Chaque année, le 15 octobre, le monastère devient le point central de Motsametoba, une fête importante du calendrier orthodoxe géorgien. Ce jour-là, les fidèles se rassemblent pour honorer la mémoire des saints frères qui ont choisi le martyre plutôt que de renoncer à leur foi chrétienne.
Motsameta est baigné par la beauté sauvage du paysage géorgien : falaises verdoyantes, escarpements rocheux et le profond canyon sinueux de la rivière Tskaltsitela, dont les eaux tumultueuses résonnent dans la vallée. Si le paysage naturel est facile à photographier, obtenir une vue panoramique du monastère lui-même est plus difficile. On ne peut y accéder que d'un seul côté, par la porte principale, ce qui fait de la vue d'ensemble du complexe un trésor visuel rare.
À quelques kilomètres de Motsameta se trouve un autre joyau spirituel de Géorgie : le monastère de Ghélati. Séparés par des collines et des forêts, ces deux sites monastiques forment un profond corridor spirituel à travers la nature sauvage.
Avant la fondation du monastère de Motsameta, une église se dressait sur ce même terrain. Cette église subsista jusqu'au VIIIe siècle, date à laquelle elle fut détruite lors des invasions arabes. À cette époque, la région, alors appelée Argveti, était sous la domination des nobles frères David et Constantin, dont les terres s'étendaient le long de l'actuelle chaîne de Likhi.

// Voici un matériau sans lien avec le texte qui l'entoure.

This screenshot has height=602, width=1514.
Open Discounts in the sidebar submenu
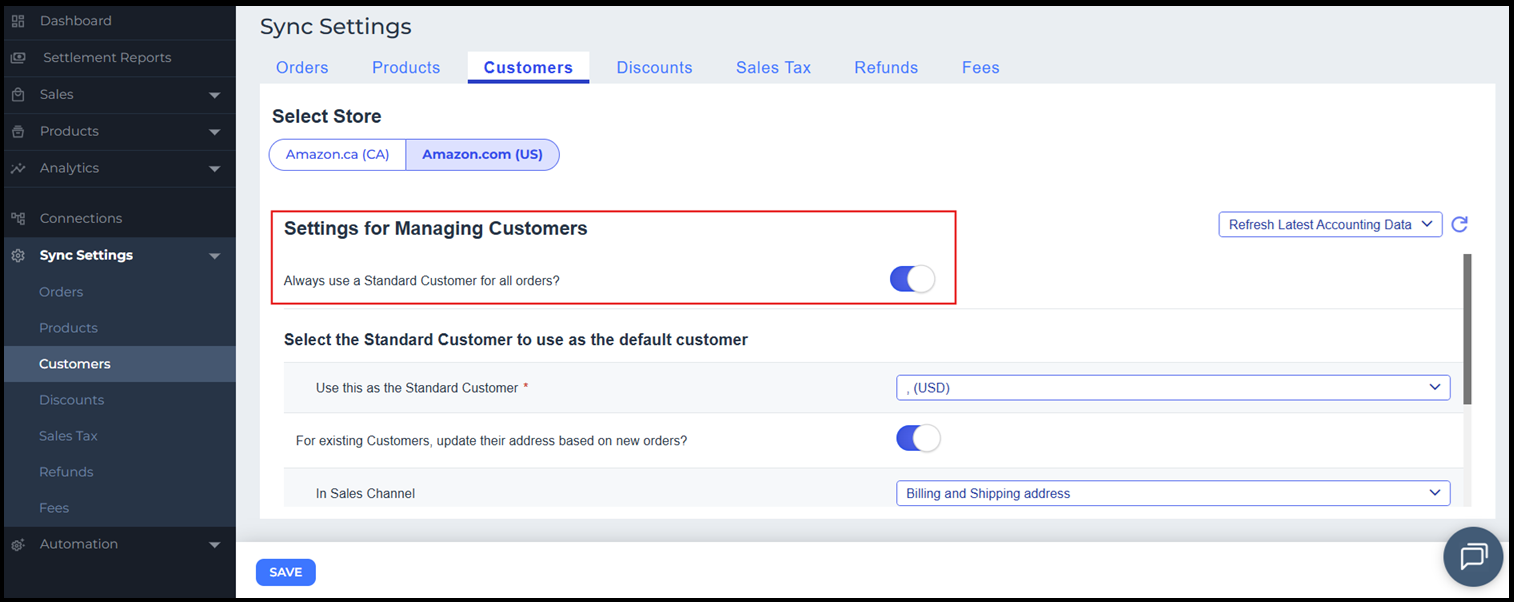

Selon la légende, après une longue lutte, les forces arabes capturèrent les frères et les conduisirent devant le tristement célèbre commandant Marwan II, connu pour sa persécution impitoyable des chrétiens. Dans une tentative infructueuse de les forcer à se convertir à l'islam, Marwan les soumettit à de brutales tortures. Pourtant, les princes restèrent fidèles à leur foi orthodoxe. Furieux, Marwan ordonna leur noyade dans la rivière.

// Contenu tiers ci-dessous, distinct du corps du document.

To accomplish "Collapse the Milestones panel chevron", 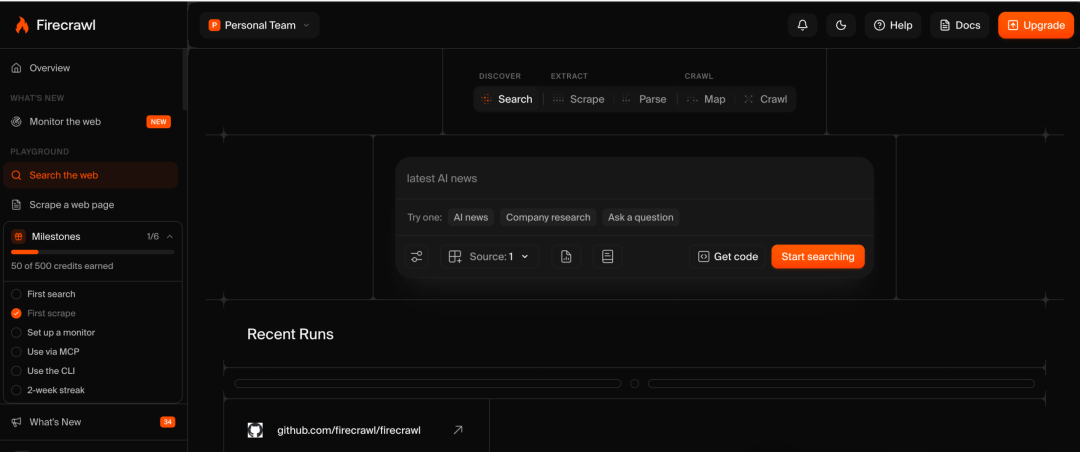I will click(x=170, y=236).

Plus tard, les habitants découvrirent les corps des martyrs et, guidés par l'inspiration divine, les transportèrent vers l'est. À l'aube, ils atteignirent les ruines de la vieille église, où ils enterrèrent les princes en secret. L'emplacement de leurs tombes resta secret pendant des siècles, jusqu'à la fin du XIe siècle, lorsque le roi Bagrat le Grand remarqua une lueur mystérieuse émanant d'une grotte du mont Tskhaltsitela. En y pénétrant, il découvrit les reliques intactes des saints. En leur honneur, le roi construisit une église et un monastère à proximité, leur conférant le nom de « Motsameta » – « lieu des martyrs » – et canonisant David et Constantin comme saints de l'Église orthodoxe géorgienne.
Le monastère des martyrs David et Constantin se trouve à quelques kilomètres au nord-est de Koutaïssi et est accessible par plusieurs modes de transport :
En minibus (Marshrutka) : Le week-end, des marshrutkas relient directement Motsameta. En semaine, il peut être nécessaire de prendre un autre minibus jusqu'au haut de la rue Gelati, près de la sortie menant au monastère. De là, comptez 20 à 25 minutes de marche pour rejoindre le site.
En train: À environ 400 mètres du monastère se trouve la gare de Motsameta, qui accueille des trains en provenance de Koutaïssi. Les horaires des trains sont à confirmer auprès de la gare locale.
Du monastère de Gelati : Motsameta se trouve à proximité du monastère de Ghélati. Le chemin le plus court entre les deux serpente à travers le canyon et la montagne, un sentier à la fois pittoresque et périlleux. Pour un voyage plus sûr et plus confortable, le chemin le plus long qui traverse le village de Motsameta est recommandé. Cette route mène à un pont enjambant la rivière Tskaltsitela, puis à l'itinéraire balisé menant au monastère de Ghélati. L'itinéraire complet couvre près de 6 kilomètres et dure plus d'une heure de marche.